In conventional systems, the job of programming a controller has required skilled software engineers having knowledge of the programming languages and operating environments supported by the controllers being programmed. The job of determining what the controllers are to be programmed to do has typically been performed by a domain expert, that is, a person with knowledge of the requirements and goals of a particular automation system. The domain expert typically knows the requirements of the system and communicates these requirements to the software engineers who program the controllers of a building automation system to meet the requirements. Thus in order to build a new automation system, conventional automation development environments require the skills and expertise of both a software engineer and a domain expert.
Further, conventional systems may require the skills of both a software engineer and a domain expert when changes may be desired in the operation of an existing automation system. The domain expert determines what changes may be needed and communicates the required changes in behavior of the system to the software engineers, who may then change existing controller software to meet the changed requirements.
BRIEF DESCRIPTION OF THE FIGURES
Embodiments of the invention are illustrated by way of example and not limitation in the Figures of the accompanying drawings in which:
FIG. 1 is a block diagram illustrating an operating environment in which example embodiments of the invention may be practiced.
FIG. 2 is a block diagram illustrating components of a controller according to embodiments of the invention.
FIG. 3 is a block diagram illustrating software components of a controller according to embodiments of the invention.
FIG. 4 shows an example arrangement of function blocks.
FIG. 5 is a flowchart illustrating a method for programming a controller according to embodiments of the invention.
DESCRIPTION OF THE EMBODIMENTS
Example Operating Environment
FIG. 1 is a block diagram illustrating an operating environment 100 in which example embodiments of the invention may be practiced. Environment 100 may include controllers 102, function block programming tool 108 and application server 110. These components may be communicably coupled using one or more networks 112 and 114.

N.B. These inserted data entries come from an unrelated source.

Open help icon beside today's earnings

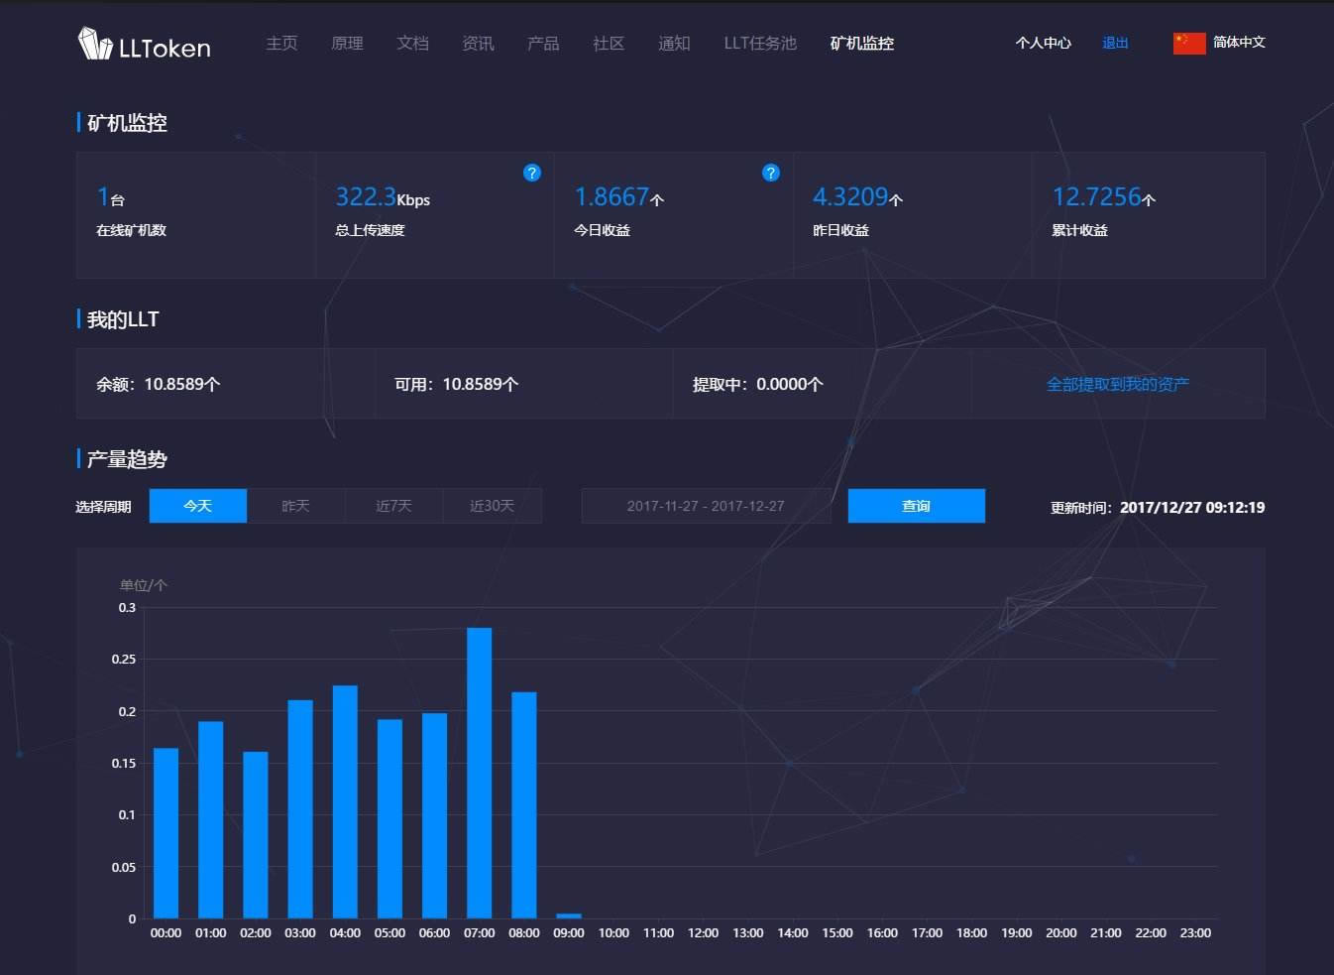771,173
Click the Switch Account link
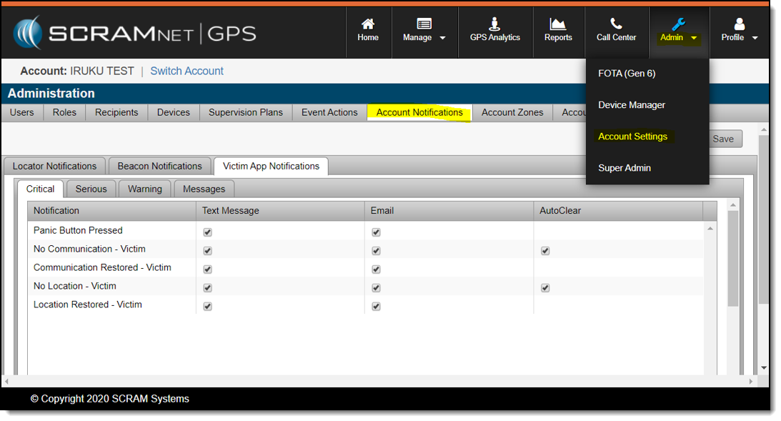781x421 pixels. (186, 71)
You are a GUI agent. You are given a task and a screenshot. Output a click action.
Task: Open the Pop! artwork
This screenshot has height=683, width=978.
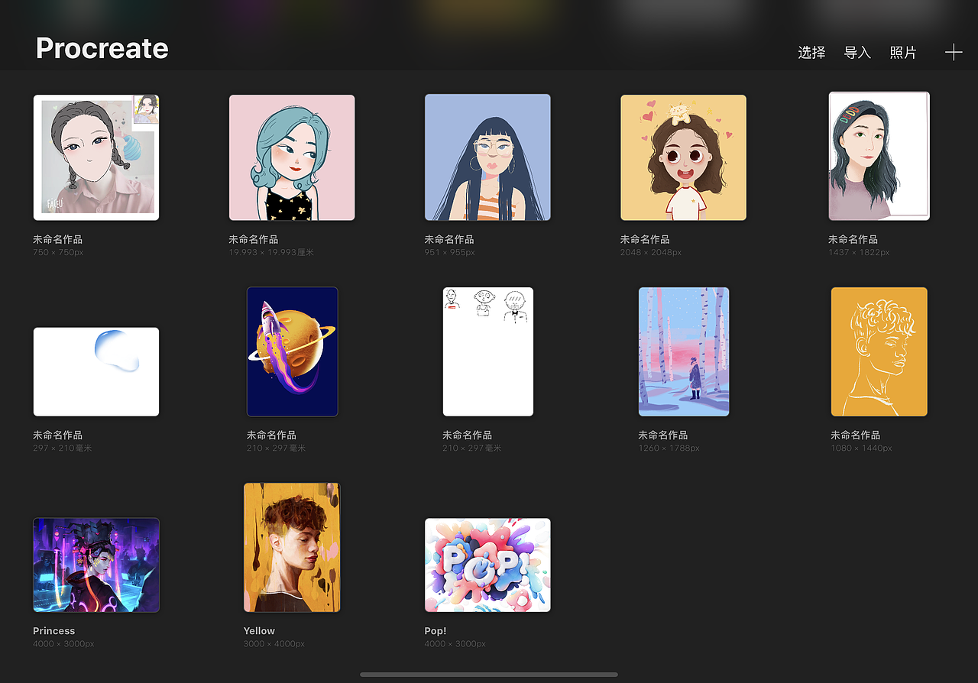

Controllers 102 include hardware and software that operate to control devices 104 and that may also report data on operating conditions, alarms, or other data regarding devices 104. Devices 104 may be any of a variety of devices used in an automation system, including sensors, switches, actuators and other such devices. Further details on the hardware and software for controllers 102 are provided below with reference to FIG. 2 and FIG. 3.
Function block programming tool 108 provides an interface for specifying function blocks that may be used to program a controller 102. Further details on function blocks and function block programming tool 108 are provided below with reference to FIGS. 3 and 4.
In some embodiments, application server 110 provides one or more applications and/or stores data for an automation system. Application server may provide for the provisioning of controllers on a system and may provide a database to store data related to the controllers for an automation system. Further, application server 110 may serve as an archive or repository for log and alarm data.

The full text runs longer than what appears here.